Streaming is used in replication, in sending attachments over the wire, and in database copy for some of the administration tasks, such as moving a mail file. Streaming is used in replication pull-only, which means that in server-to-server replication you might want to change from a push-pull to a pull-pull.
Anything else about the new database features and enhancements that you want to mention?
There are a couple of things we’ve done with fixup, updall, and compact. It used to be that you could run these tasks on a database or all of your databases. One or two of them allowed you to specify a directory. What we have done with all three of these tools for Rnext is to allow you to specify a database (like before) and a directory on all of them, but we have also created an indirect file—it has an IND extension. This file can have a list of databases and/or directories, so you can easily customize when you run these tools on subsets of your data. We think this is going to be an appreciated feature. I’ve used it myself, and it is amazing we got along without it. The IND file is a text file, so you just list the databases or directories you want.
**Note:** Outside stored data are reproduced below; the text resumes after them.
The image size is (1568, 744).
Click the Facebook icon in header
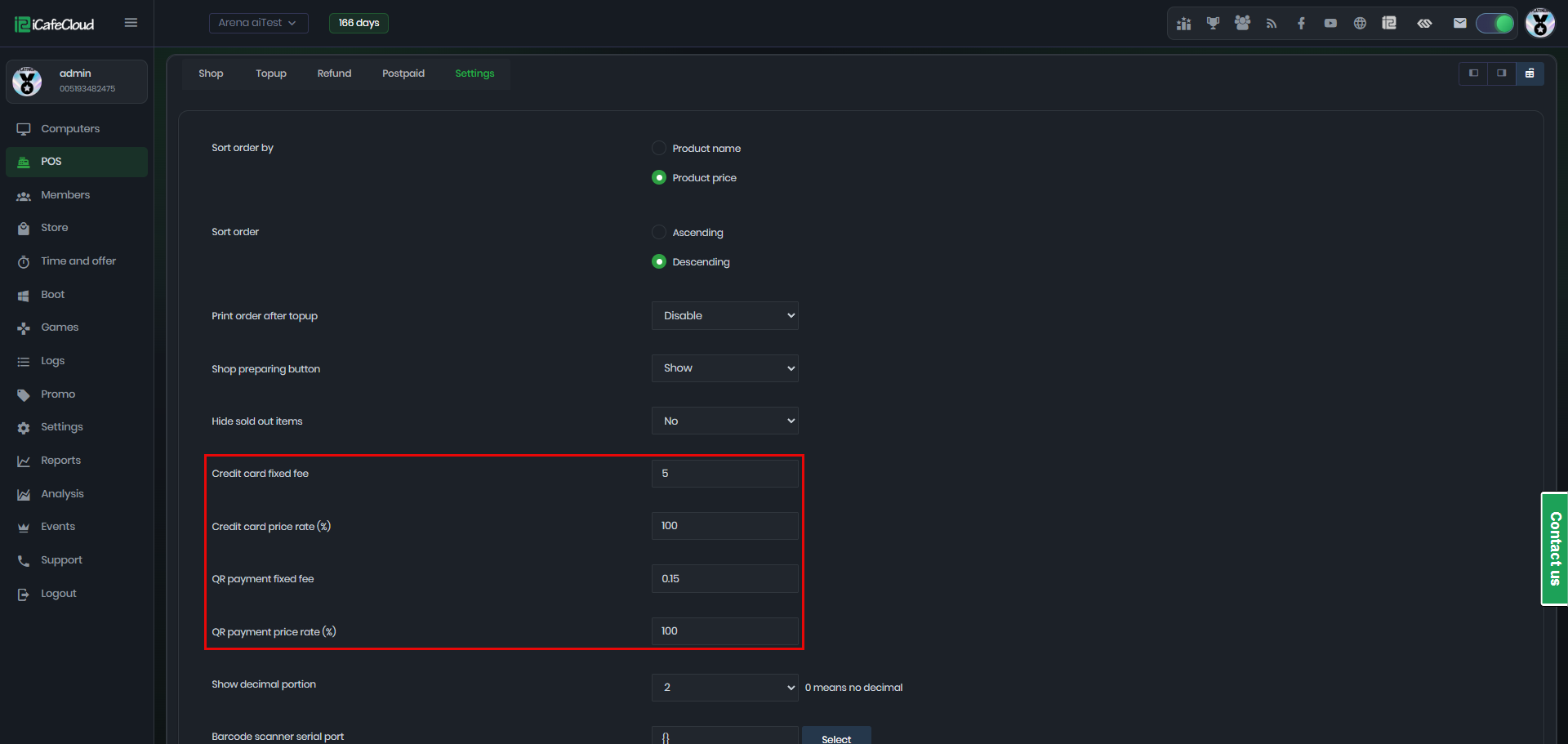click(1301, 24)
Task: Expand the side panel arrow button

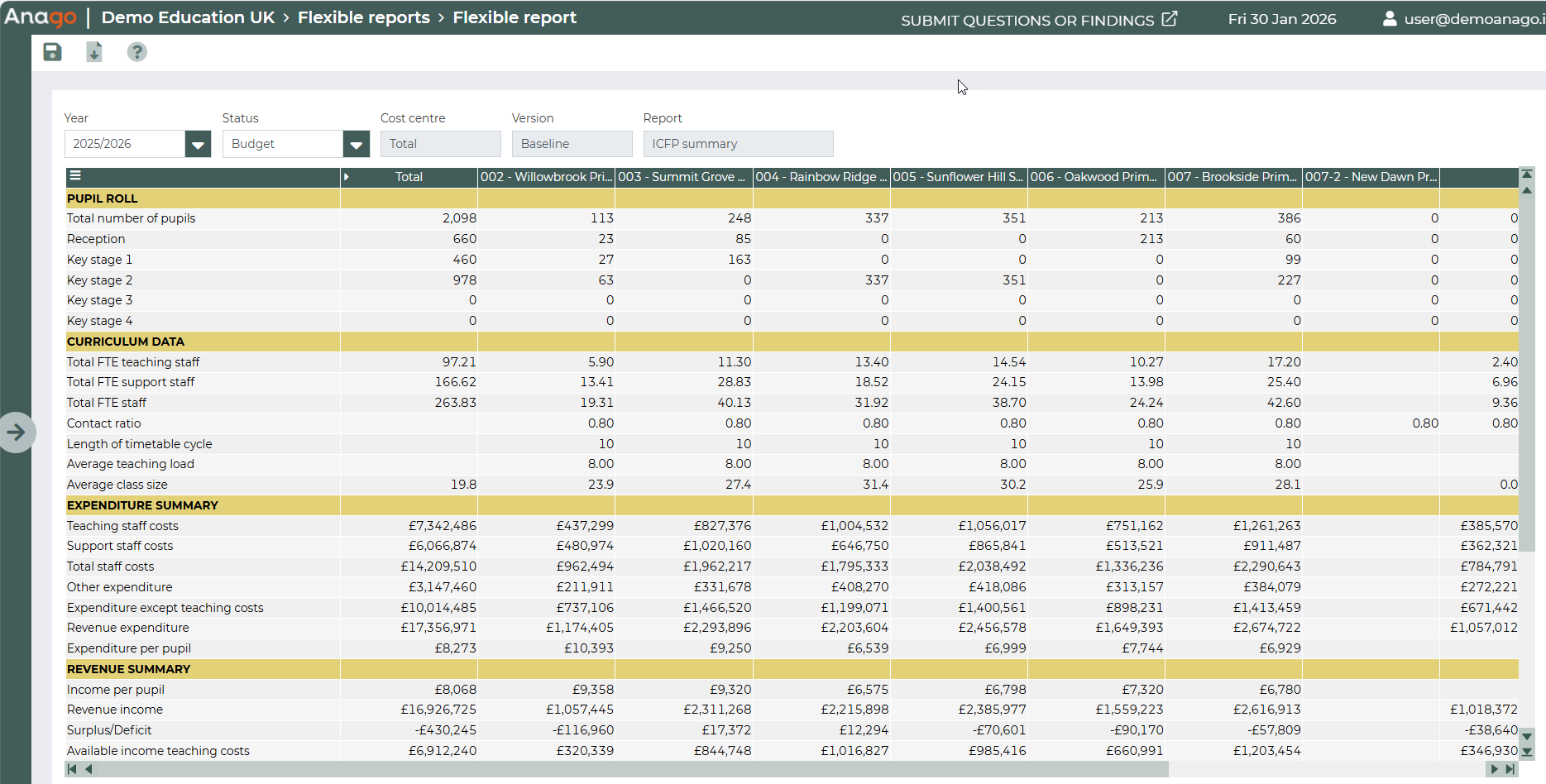Action: pos(17,432)
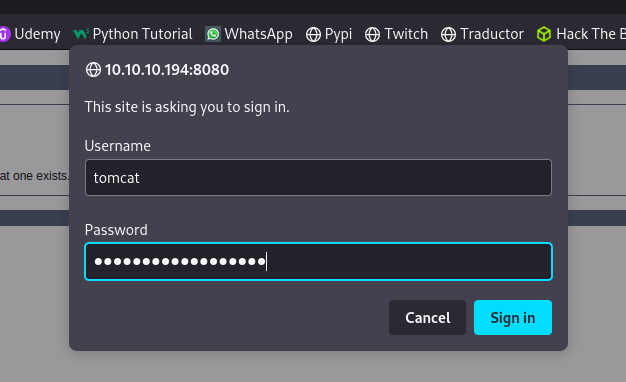
Task: Cancel the sign-in prompt
Action: pos(427,318)
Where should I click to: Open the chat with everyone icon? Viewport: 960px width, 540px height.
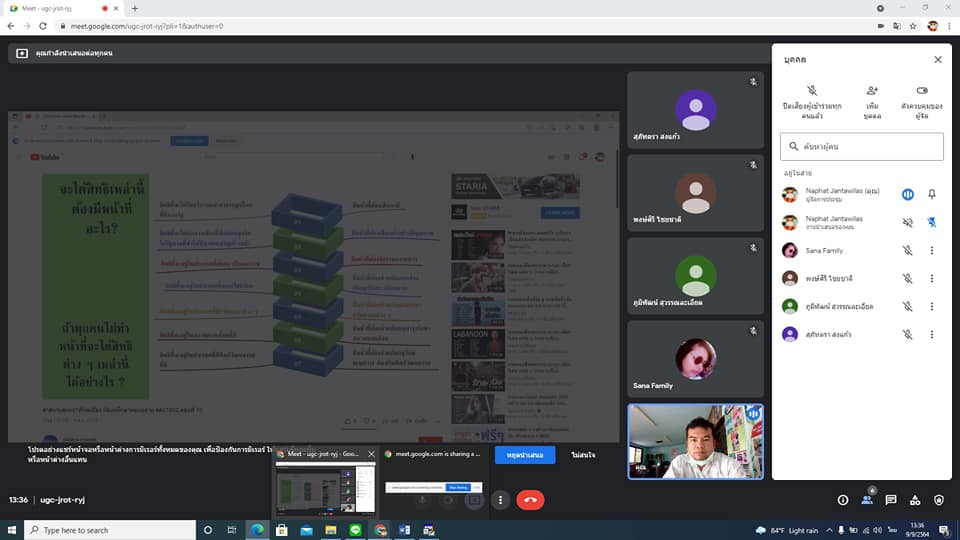891,500
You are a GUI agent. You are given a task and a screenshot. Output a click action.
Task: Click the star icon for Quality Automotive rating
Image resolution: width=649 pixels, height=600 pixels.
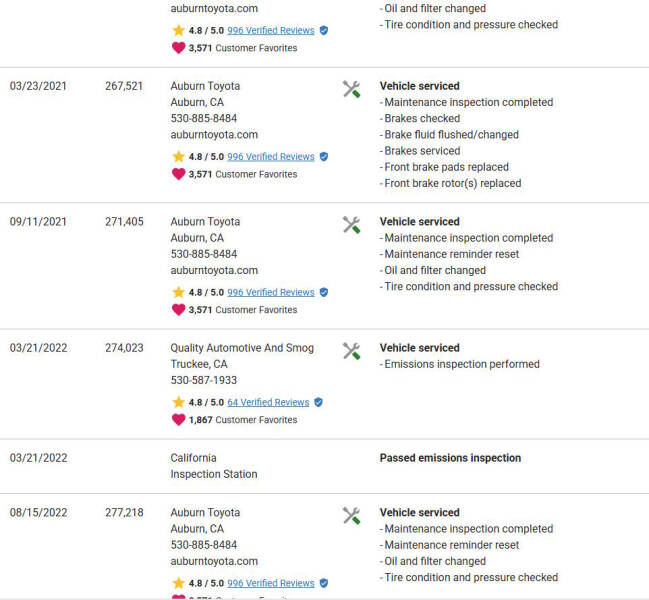(178, 402)

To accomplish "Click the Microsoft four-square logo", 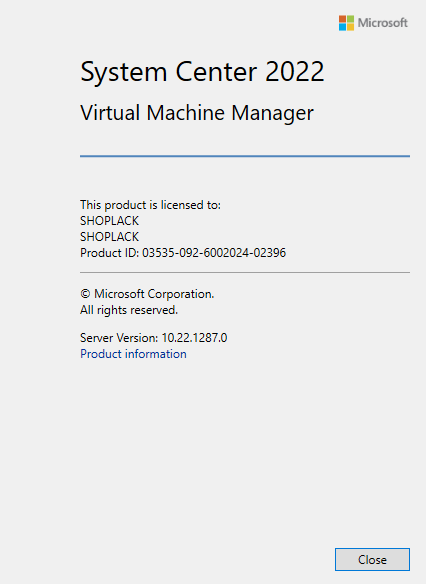I will pyautogui.click(x=346, y=23).
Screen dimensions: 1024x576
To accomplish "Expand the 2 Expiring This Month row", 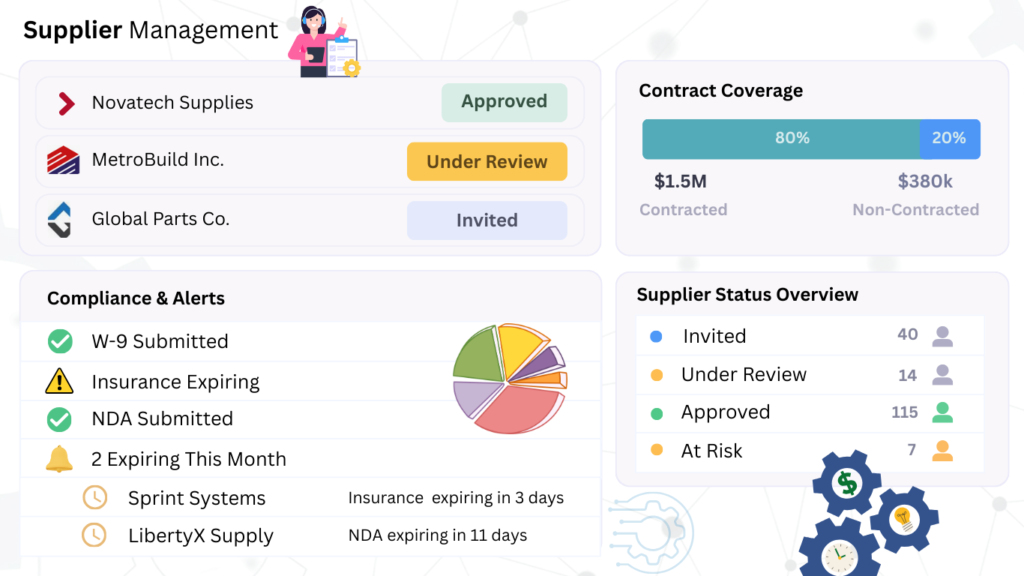I will point(188,459).
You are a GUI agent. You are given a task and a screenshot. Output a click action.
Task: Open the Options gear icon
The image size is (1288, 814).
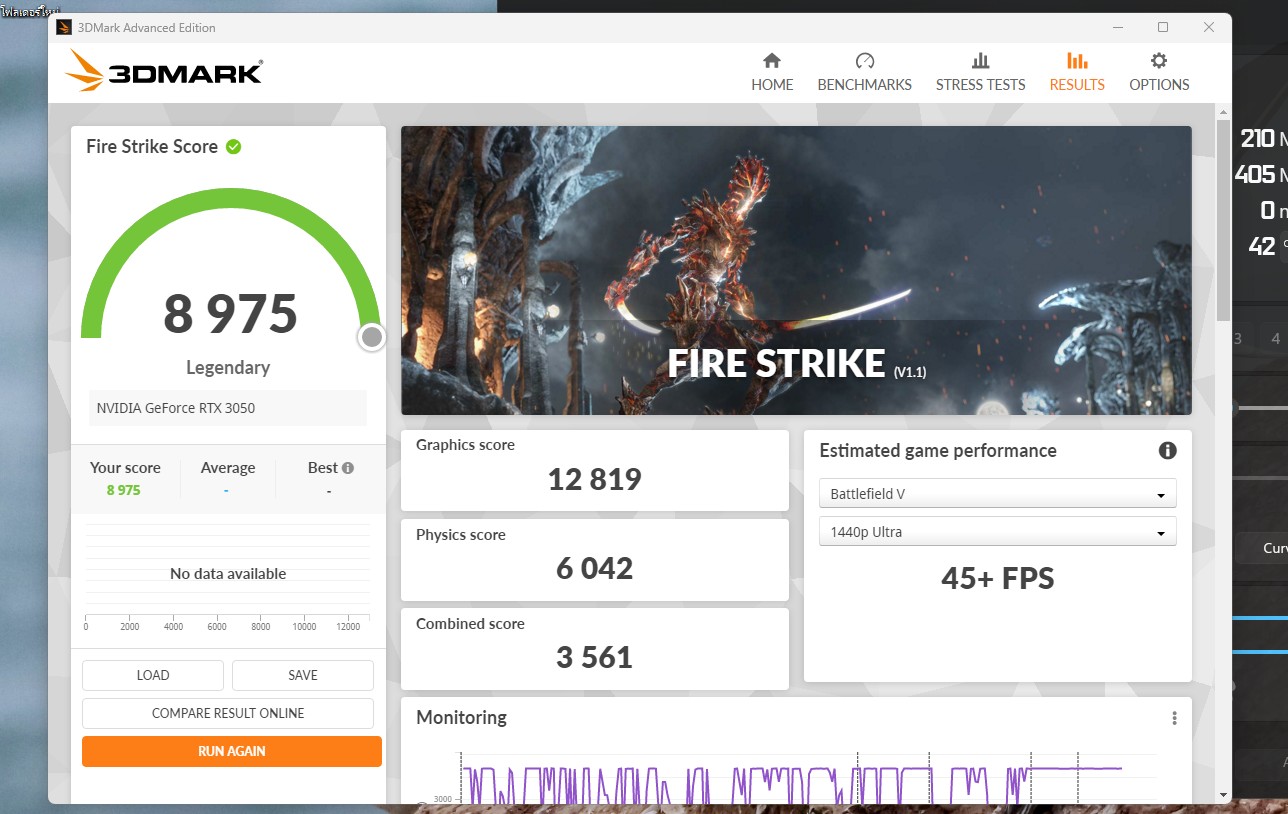pos(1159,61)
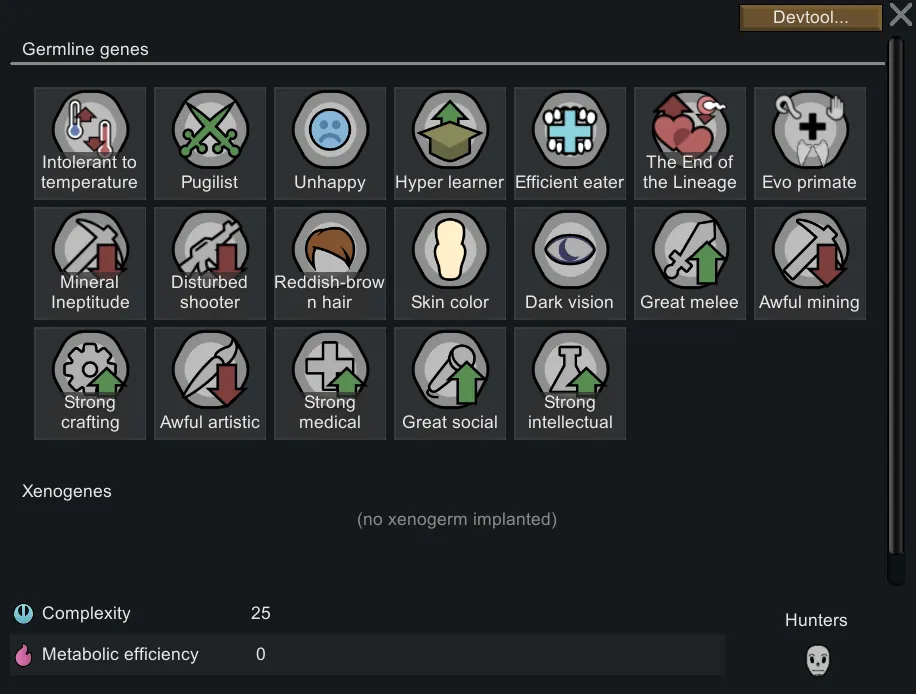Select the Great melee gene
Image resolution: width=916 pixels, height=694 pixels.
[690, 263]
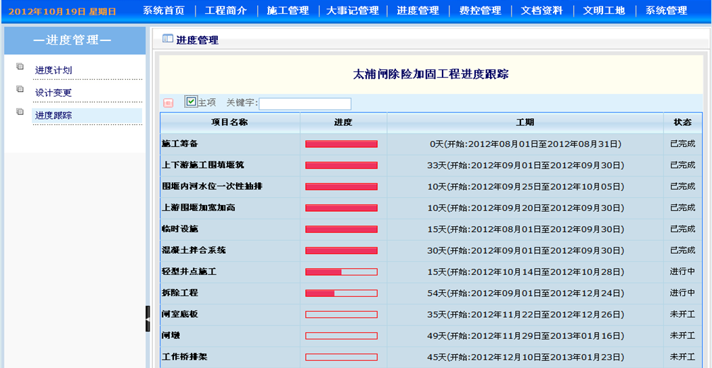712x368 pixels.
Task: Go to the 费控管理 menu
Action: (x=480, y=11)
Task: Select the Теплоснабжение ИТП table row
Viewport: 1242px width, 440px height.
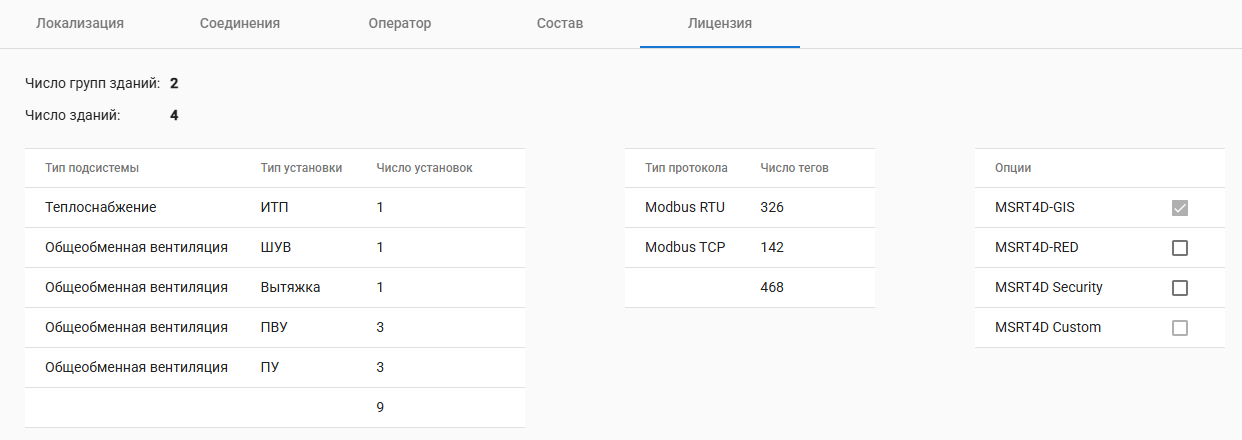Action: click(x=274, y=208)
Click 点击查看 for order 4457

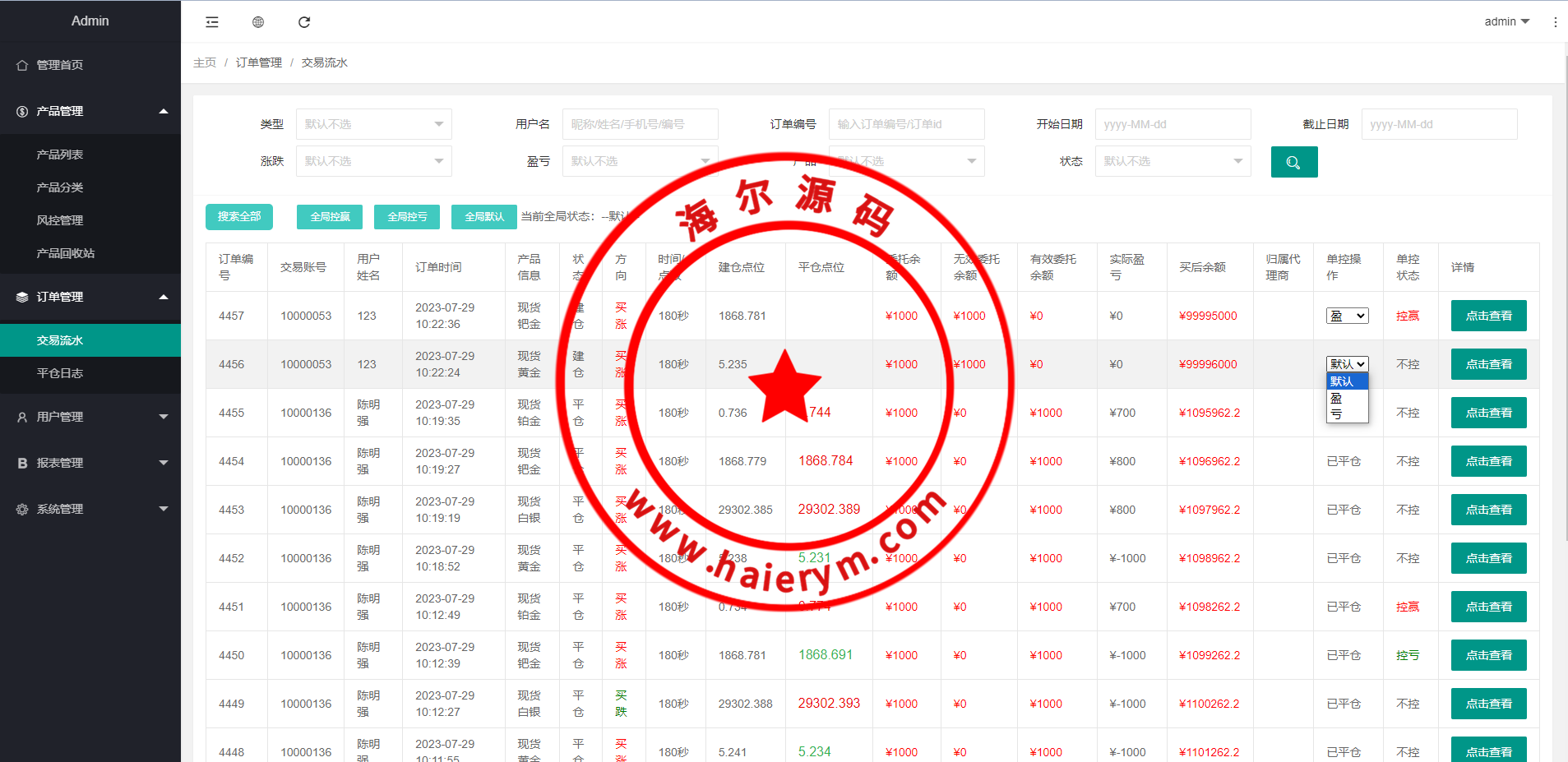pos(1488,316)
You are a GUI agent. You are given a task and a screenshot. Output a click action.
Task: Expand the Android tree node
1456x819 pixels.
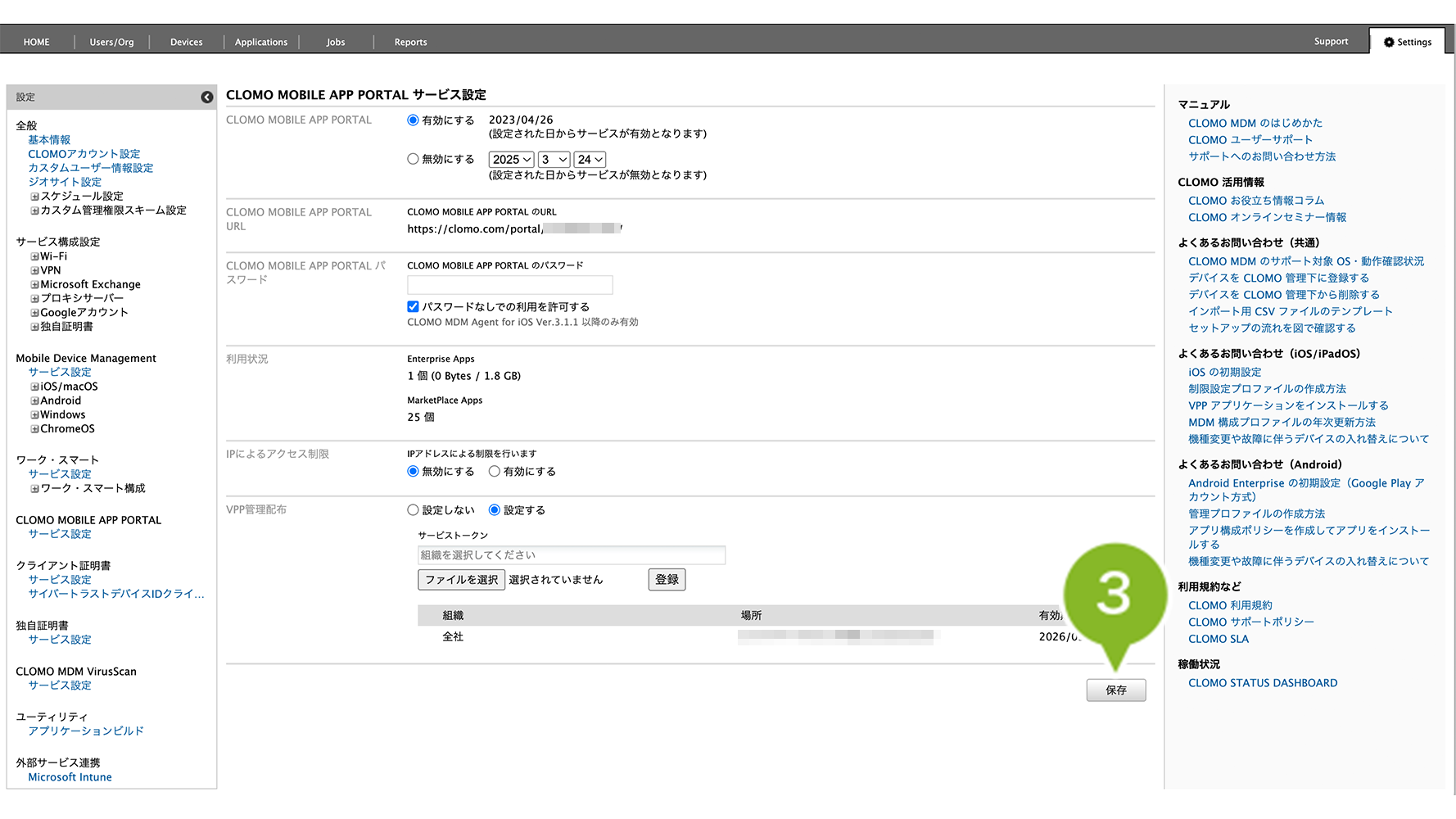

Also, we have put in a feature to allow you to run fixup while the server is running. Fixup can’t run on a file that is open, as is likely to happen while the server is running. So what we have added is a way that fixup can take the database off-line exclusively.
We are also working on a mechanism to specify a number of retries and a wait time between retries for renaming temp files during copy style compaction.
Out of all the new features and enhancements, which one is your favorite? Which is the biggest win?
My favorite would be View Logging, because that is what I have worked on. Administrators are going to like View Logging because it will speed up their restart time. And people with huge mail configurations may be thrilled with the SCOS enhancements. I would say View Logging, Single Copy Templates, and Single Copy Object Store are probably the three big ones.
Where do you see the Notes and Domino database headed post-Rnext?
You can always improve space usage, so we will be working on further ways to do that. Ease of use with some of the tools is something we always look at too. Anything we can do to make things faster or smaller will be looked at.
About Kimilee Gile
Kimilee started working at Iris in 1997 as a Quality Engineer on the Database team. Her past career lives included time at Digital Equipment Corporation and at a small startup named Mango. She currently divides her time at work between project lead, development, and QE tasks. Kimilee is in training as a figure skater and has a doomed hope to be on the U.S. team for the 2002 Olympics.
About Laura Rutherford
Laura worked as a user assistance writer for Lotus until she had her daughter, Kate, in January, 1999. Since then, she had another daughter (!) Maggie, born in September, 2000. Now Laura spends most of her time taking care of her two daughters, two dogs, and one husband (basically in that order). In her free time, she loves to read, run, and, believe it or not, write articles for Iris Today.